CORE IMPACT won’t tell you everything able to be exploited on a host! CORE IMPACT is designed to quickly exploit and get you root or admin access on a host! If there are other ways in or other misconfiguration, the product will probably miss those. Hence, the reason you still need to do manual penetration testing of your network and need to have a detailed vulnerability scan competed as part of each assessment.

Finally, CORE IMPACT is expensive! If you work for a small company you may not be able to afford it! However, if you think about how much a third-party penetration test would cost your company per year, you could easily justify this cost to do this on your own.

Conclusion
CORE IMPACT is a fantastic product. If you need to quickly conduct a penetration test to assess your environment CORE IMPACT will efficiently and safely do the job for you.

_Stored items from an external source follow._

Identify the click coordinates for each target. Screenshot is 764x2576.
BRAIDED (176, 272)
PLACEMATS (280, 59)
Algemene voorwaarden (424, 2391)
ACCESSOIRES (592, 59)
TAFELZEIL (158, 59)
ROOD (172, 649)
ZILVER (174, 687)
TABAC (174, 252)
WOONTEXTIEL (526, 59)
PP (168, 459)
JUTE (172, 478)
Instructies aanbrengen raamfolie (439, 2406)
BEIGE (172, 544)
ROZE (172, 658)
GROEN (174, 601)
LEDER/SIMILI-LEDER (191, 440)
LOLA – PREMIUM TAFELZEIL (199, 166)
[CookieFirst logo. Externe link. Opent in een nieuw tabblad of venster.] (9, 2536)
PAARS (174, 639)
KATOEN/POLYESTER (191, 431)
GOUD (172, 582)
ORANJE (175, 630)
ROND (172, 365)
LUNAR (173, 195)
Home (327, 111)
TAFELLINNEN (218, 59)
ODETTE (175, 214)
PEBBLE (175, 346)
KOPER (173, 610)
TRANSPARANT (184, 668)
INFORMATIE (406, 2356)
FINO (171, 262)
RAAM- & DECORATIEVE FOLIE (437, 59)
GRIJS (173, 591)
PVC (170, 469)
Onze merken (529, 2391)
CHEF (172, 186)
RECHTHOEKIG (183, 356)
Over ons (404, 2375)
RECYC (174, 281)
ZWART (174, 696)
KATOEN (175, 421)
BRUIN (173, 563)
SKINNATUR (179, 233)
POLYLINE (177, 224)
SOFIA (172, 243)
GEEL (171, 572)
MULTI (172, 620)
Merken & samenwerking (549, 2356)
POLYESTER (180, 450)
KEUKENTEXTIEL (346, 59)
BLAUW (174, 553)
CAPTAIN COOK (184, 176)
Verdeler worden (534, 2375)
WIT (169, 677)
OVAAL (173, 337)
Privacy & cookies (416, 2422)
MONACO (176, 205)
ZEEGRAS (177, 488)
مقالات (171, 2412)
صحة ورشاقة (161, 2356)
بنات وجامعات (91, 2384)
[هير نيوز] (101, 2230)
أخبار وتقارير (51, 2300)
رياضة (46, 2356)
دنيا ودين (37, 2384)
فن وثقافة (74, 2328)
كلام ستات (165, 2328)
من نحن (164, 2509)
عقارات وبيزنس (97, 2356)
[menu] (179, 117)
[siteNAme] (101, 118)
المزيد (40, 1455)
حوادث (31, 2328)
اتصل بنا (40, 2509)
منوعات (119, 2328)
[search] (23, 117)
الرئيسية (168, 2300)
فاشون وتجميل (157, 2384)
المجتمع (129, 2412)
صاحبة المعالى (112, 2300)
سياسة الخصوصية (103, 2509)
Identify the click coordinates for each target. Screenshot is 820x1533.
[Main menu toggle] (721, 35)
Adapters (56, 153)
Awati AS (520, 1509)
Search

However, CORE IMPACT is expensive so you may have a hard time justifying the cost to your company. If cost is an issue, Metasploit 3 or another open source product may be a better option.

2 thoughts on “Automated Penetration Testing with CORE IMPACT”

  1. you forgot about SAINT.

    I personally have had little luck on "real" networks using Core, Canvas or SAINT. By real i mean networks that aren’t vuln to DCOM and are actually patching and hardening. not saying anything bad about any of the products, just something to keep in mind when its time to put those tools to test in a real environment. If you have had success i’d be interested to hear/read about it.

    -CG

  2. Good call on SAINT. I always thought that SAINT was just a vulnerability scanner like Nessus but I do see that they have a penetration testing tool called "SAINTexploit" integrated in the product. I would be interested in hearing how this product differs from CORE or Canvas.

    You are right, CORE doesn’t do well with patched and hardened hosts. However, I have found that the client side exploits are really the best part of the product. Just having the ability to email "fake" phishing emails or SPAM to users and exploit the local system pays for itself. Sure, you can do this on your own without CORE but having everything integrated into a single product speeds things up. I have successfully used CORE to test the "human element" and it does this very well.